== WHAT YOU HAVE TO DO ==
Would you return exactly the lines below from the line with "The height and width of the screenshot is (195, 258)." through the line with "Task: Open the Permissions tab", both included, and nothing else, leaving out the pictures?

Start of RECORDS SHOWN

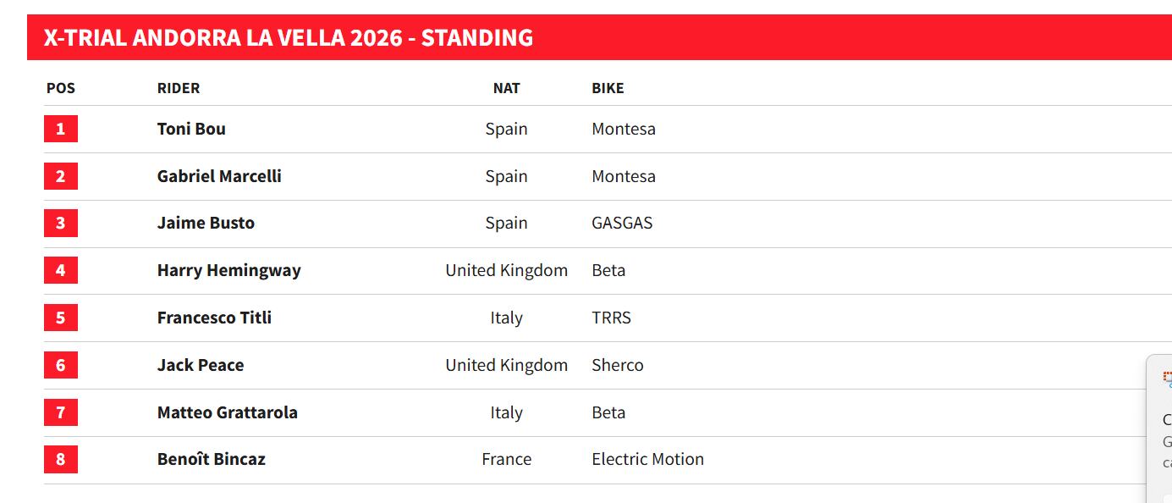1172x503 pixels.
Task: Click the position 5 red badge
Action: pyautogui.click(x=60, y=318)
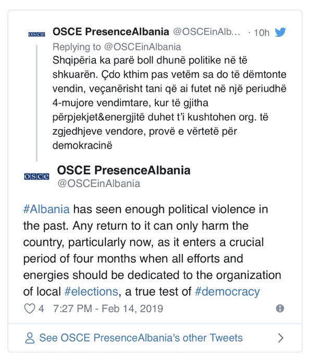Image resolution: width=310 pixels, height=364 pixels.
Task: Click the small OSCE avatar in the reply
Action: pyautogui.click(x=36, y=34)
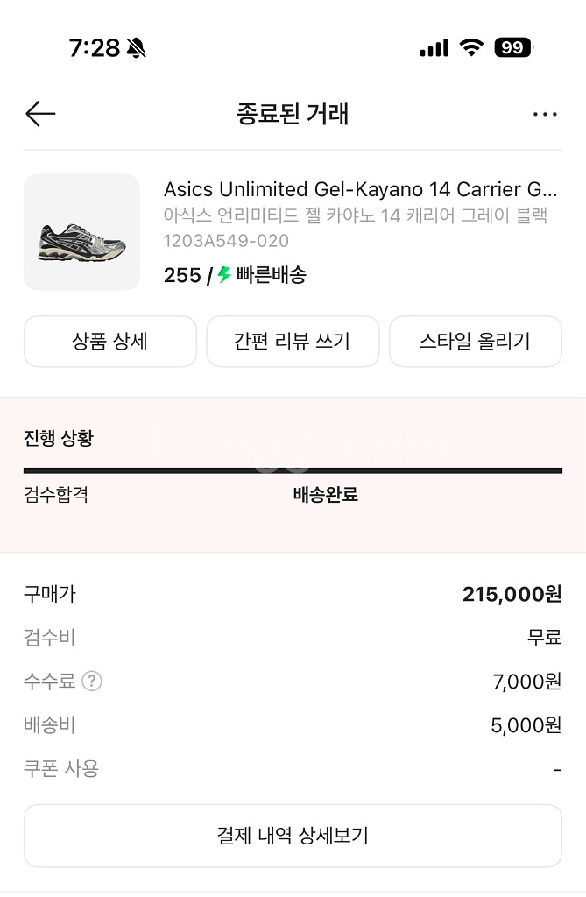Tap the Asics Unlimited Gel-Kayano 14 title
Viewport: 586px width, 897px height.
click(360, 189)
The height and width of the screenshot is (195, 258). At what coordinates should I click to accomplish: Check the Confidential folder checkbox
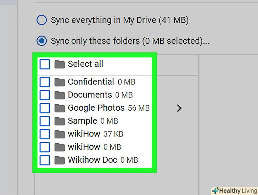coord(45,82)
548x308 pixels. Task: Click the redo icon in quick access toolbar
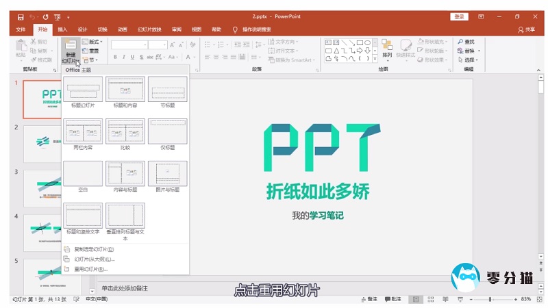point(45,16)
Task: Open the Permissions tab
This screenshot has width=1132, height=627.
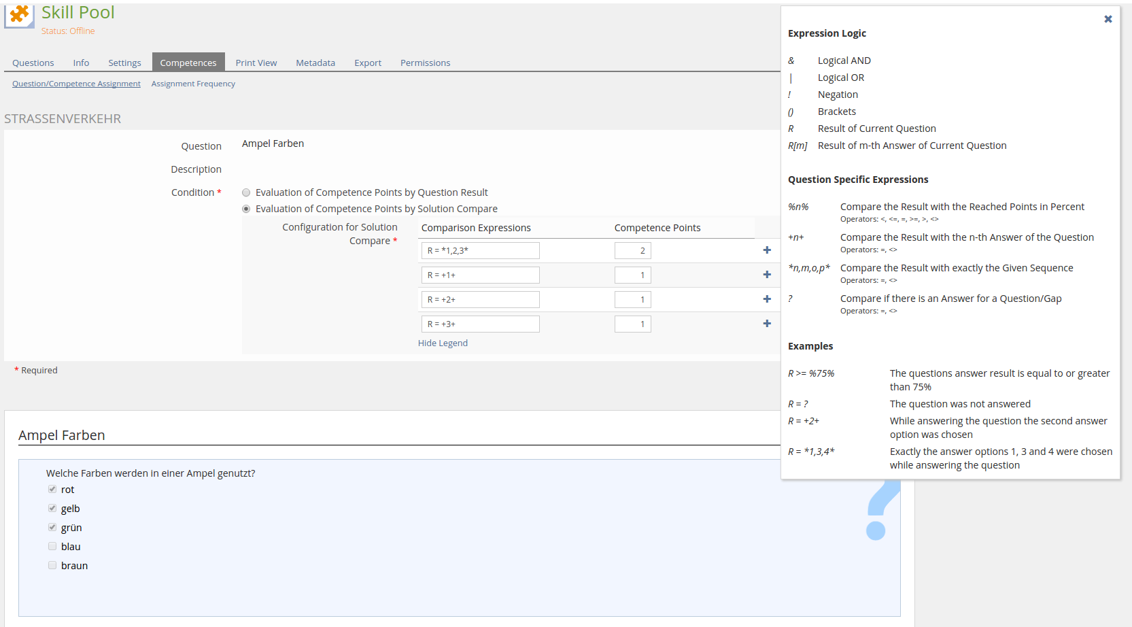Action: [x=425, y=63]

End of RECORDS SHOWN
Start of RECORDS SHOWN

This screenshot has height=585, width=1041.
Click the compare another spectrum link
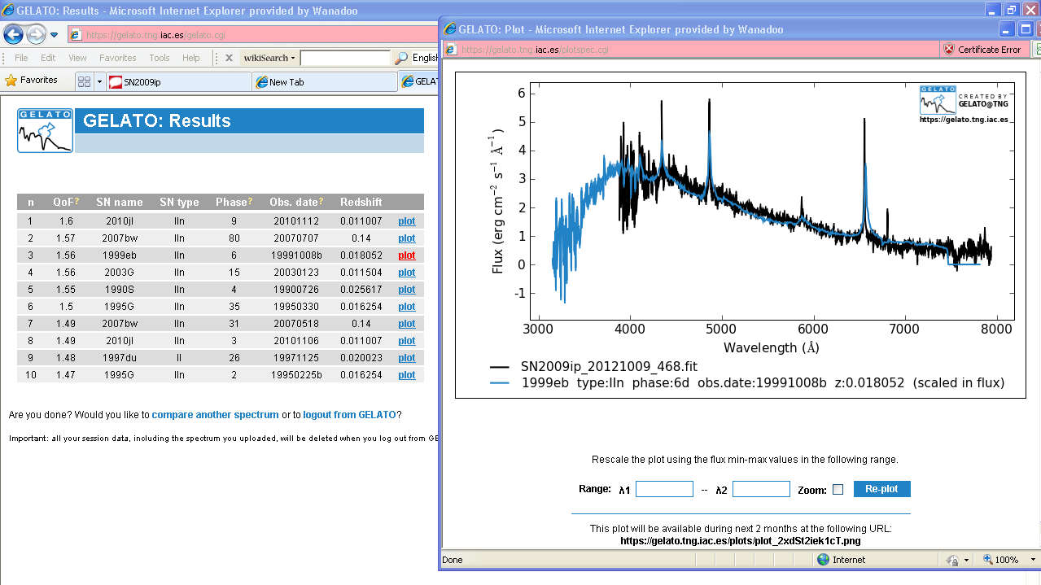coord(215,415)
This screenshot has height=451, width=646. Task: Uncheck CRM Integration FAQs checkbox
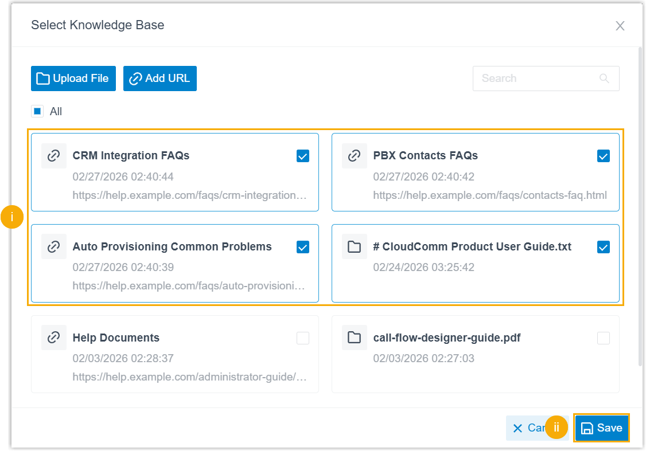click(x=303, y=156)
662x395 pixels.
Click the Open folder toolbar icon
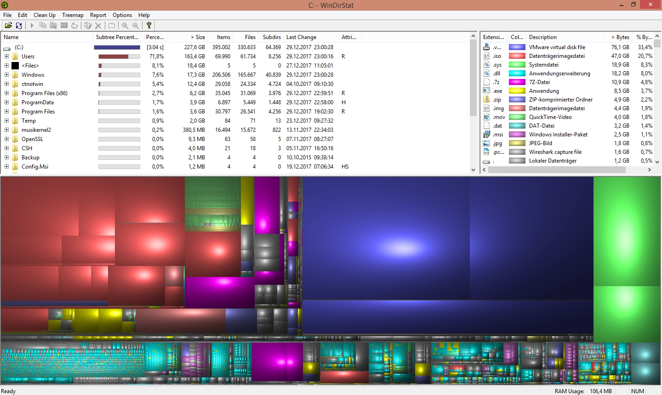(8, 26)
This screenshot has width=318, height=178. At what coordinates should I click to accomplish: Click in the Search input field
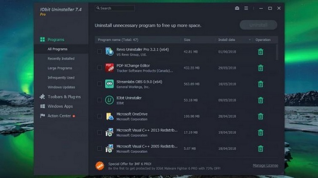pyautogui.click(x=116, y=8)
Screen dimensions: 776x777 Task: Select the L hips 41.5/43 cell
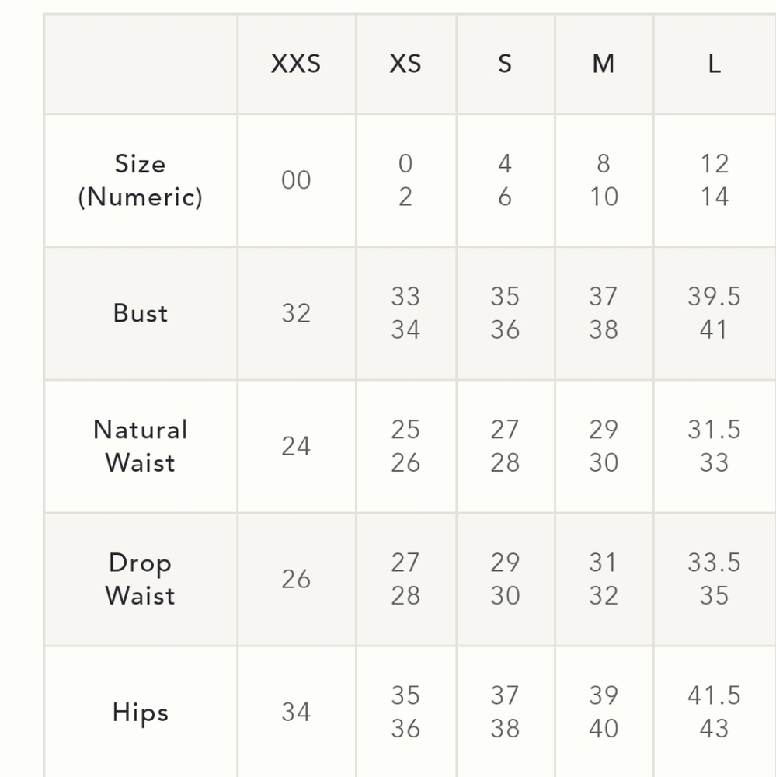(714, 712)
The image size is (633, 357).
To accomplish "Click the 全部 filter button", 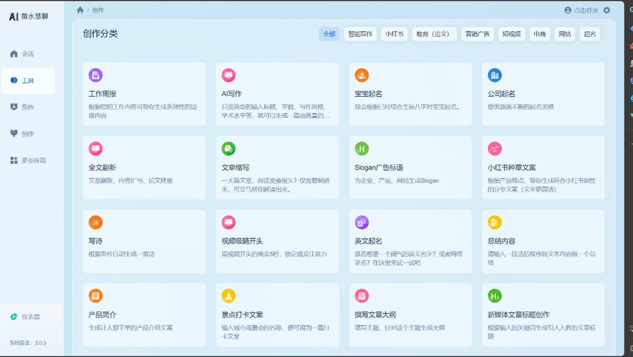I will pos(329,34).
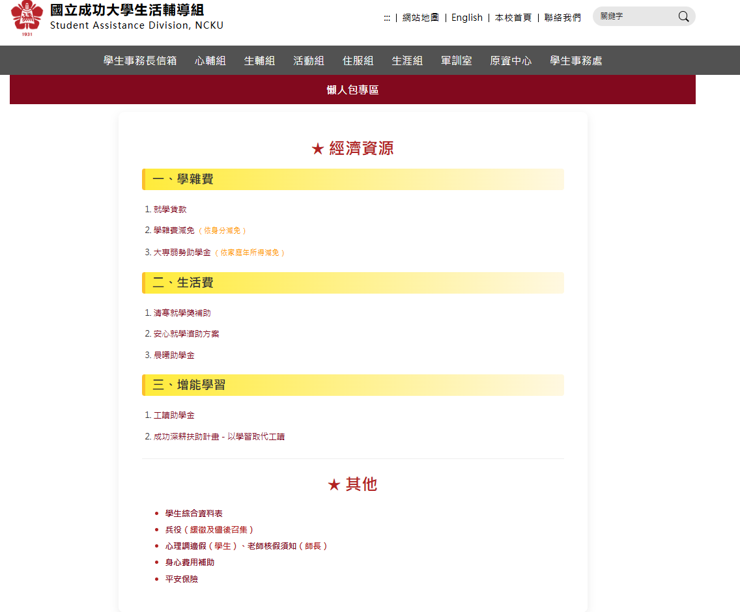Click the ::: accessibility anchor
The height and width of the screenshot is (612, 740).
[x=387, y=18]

End of RECORDS SHOWN

== EXERCISE ANSWER ==
The height and width of the screenshot is (195, 258). At what coordinates should I click to accomplish: Check the Confidential folder checkbox
coord(45,82)
548x308 pixels. Task: Click the redo icon in quick access toolbar
point(45,16)
Task: Open the Permissions tab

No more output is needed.